Other parameters are of value for identification. One of these is the extrusion pattern of the finger nails (Figures 4a-c). This comprises a series of furrows 40 and ridges 41 which are scanned with a laser diode radiation source 42 and an optical detector 43. The signature of this parameter changes slowly with time as the individual ages or suffers accidents such as a blow to the growth point of the nail. It is therefore desirable to use measured values to update the stored reference, which thus becomes a moving average.
The palm (Figure 5) also has features which may be utilised. Specifically, the pattern of creases 50-55 on the palm is particularly useful because it is not correlated with size and because the pattern of the left hand is not necessarily identical with that of the right hand.
The creases 56-58 corresponding to the finger joints are gross features which are readily susceptible to optical measurement. Their relative positions from finger to finger provide a quantisable indication of identity, whilst their absolute spacings are correlated with the lengths of the metacarpals. This latter therefore provides for a check that the same hand is being measured when the measuring position has been changed.
Musicians who play instruments with a keyboard develop remarkable skills with their fingers. They are capable of learning phrases which their fingers can play very fast, quite accurately, and with very consistent timing. Typists develop similar skills. The proportion of the population who have finger skills is increasing at a considerable rate as computers become accessible to more people. Finger dexterity is therefore a further parameter which may be used for purposes of identification. For this purpose, a MIDI (musical instrument digital interface) keyboard 60 (Figure 6) would be appropriate as this is capable of encoding duration and velocity characteristics of a sequence of key presses. Each candidate would choose and learn to play a phrase of between ten and twenty 'notes', concentrating on accuracy and constancy of timing.This phrase is used as a 'silent keyboard signature1 to provide access to services. The probability of an intruder being able to produce the same 'signature' is very small.

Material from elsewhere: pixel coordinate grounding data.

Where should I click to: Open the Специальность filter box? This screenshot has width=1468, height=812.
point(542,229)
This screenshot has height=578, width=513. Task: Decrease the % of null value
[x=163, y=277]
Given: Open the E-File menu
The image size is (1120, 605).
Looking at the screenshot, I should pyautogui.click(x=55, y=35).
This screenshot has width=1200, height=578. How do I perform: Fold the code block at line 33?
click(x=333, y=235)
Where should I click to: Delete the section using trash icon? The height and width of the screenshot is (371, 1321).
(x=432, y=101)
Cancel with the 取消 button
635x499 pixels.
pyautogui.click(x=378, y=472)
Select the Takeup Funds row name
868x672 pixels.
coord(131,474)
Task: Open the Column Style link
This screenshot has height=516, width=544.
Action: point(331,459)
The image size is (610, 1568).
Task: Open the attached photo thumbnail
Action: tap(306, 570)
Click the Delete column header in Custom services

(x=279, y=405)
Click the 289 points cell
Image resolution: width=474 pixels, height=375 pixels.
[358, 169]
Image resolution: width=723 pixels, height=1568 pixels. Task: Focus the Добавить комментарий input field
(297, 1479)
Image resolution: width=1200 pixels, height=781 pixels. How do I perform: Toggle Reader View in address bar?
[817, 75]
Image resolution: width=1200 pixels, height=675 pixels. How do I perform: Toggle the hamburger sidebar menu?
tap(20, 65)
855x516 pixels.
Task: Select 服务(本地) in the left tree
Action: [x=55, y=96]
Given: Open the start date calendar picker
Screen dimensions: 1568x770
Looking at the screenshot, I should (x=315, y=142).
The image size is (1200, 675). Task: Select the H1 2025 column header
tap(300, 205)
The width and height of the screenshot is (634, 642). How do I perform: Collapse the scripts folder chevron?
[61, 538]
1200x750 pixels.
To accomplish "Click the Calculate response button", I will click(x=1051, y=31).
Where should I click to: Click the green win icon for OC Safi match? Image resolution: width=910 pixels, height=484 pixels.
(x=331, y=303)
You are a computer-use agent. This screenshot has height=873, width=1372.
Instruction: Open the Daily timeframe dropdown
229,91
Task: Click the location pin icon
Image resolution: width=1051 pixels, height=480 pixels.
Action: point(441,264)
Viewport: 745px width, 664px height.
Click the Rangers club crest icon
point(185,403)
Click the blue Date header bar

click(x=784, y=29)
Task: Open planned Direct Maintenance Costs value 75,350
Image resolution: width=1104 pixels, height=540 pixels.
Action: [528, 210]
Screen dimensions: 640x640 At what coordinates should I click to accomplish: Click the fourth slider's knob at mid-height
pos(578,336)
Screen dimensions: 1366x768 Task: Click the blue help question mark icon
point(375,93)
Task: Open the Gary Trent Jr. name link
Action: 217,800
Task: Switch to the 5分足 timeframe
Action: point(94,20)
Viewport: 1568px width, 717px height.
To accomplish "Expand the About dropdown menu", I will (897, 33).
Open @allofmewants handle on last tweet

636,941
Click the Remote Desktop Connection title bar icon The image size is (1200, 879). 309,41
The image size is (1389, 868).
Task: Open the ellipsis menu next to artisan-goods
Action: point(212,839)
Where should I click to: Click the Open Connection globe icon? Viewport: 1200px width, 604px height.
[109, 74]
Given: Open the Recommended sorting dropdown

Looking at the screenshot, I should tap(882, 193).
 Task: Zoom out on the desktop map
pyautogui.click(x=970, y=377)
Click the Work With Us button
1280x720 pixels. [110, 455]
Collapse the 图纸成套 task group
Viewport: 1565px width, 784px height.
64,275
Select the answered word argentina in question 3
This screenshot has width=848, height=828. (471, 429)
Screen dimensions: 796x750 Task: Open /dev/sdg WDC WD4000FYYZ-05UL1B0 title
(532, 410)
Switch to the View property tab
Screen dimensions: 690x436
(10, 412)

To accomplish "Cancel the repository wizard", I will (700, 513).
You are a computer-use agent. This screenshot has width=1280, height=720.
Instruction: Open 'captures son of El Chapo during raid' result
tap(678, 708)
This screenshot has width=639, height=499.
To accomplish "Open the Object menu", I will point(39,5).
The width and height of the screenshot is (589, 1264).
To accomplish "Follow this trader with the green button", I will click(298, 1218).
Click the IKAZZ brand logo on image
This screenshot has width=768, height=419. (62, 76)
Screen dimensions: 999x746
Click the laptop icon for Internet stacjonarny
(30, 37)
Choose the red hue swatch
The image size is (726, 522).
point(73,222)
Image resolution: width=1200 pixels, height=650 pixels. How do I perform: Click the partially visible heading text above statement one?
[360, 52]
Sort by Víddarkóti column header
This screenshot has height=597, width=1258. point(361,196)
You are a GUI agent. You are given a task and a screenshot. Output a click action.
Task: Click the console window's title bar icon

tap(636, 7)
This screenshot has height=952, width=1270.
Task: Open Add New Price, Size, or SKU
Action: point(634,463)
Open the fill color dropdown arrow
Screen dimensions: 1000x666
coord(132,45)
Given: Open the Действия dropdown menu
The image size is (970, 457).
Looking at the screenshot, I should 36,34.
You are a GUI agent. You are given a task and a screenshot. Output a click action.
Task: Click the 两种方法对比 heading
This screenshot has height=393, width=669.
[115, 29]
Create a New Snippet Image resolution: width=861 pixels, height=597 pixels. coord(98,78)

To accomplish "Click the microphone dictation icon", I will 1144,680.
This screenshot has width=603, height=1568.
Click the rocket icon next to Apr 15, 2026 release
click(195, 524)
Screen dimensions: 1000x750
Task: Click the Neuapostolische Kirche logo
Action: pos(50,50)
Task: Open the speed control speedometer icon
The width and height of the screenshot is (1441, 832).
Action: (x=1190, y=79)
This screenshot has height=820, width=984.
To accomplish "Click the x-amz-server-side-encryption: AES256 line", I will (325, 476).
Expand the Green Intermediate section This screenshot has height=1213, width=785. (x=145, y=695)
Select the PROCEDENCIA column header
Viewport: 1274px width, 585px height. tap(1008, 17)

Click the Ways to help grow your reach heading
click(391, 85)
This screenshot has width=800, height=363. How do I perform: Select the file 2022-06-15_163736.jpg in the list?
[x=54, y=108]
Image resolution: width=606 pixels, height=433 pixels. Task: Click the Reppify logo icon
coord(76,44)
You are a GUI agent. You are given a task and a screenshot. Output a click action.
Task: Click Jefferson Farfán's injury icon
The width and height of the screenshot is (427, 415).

Because of this, it is probable that, for a restricted population such as the users of a computer installation, such a test could be used not only to confirm identity but also to declare identity. It can be implemented cheaply on a personal computer with the requisite MIDI interface, and requires a program which not only checks that keys are pressed in the correct sequence but also at the correct time intervals, within close tolerances.
Referring now to Figure 6, in use a biometric parameter is measured by an input device 71. After analysis in a signal analyser 72, the output from a signal processor 73 is stored in a look-up store 74. In subsequent live use, the values from the signal analyser 72 and the look-up store 74 are fed to a comparator 75 which controls a gating device 76 which control subsequent processing of the application.
The tolerance setting of the gating device is adjusted to give the desired acceptance rate (Figure 8).
In a practical application, an input device 91 scans a number of biometric parameters and passes the outputs to a signal processor 92 and subsequently to comparator circuits 93.
Reference parameters are stored on an identity card 94 which is fed into a card reader 95. Data extracted by a management system 96 is fed via a signal processor 97 to the comparators 93. The comparators produce normalised output signals dependent on the difference between the input signals and the reference signals. These output signals are then fed to an adder 98 which produces a control signal for the pass/reject decision.
Conveniently the stored reference may be continuously updated by the most recent measurements so that it constitutes a moving average. This will take account of long term changes in the biometric parameters used as a basis of the test.